- [DATA]:
============
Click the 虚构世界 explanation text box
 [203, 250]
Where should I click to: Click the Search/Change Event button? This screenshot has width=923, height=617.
============
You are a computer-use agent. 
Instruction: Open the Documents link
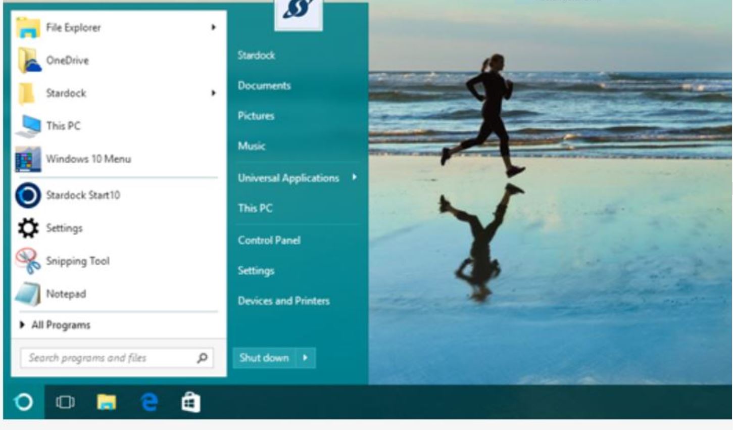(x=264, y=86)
============
- [REQUIRED WORK]: Nothing but the lines above from the one containing "Click the 虚构世界 explanation text box" through the one containing "Where should I" should appear in the answer, each repeated exactly.

- [SOLUTION FOR THIS EXERCISE]:
Click the 虚构世界 explanation text box
 [203, 250]
Where should I click to: Click the Search/Change Event button? This screenshot has width=923, height=617.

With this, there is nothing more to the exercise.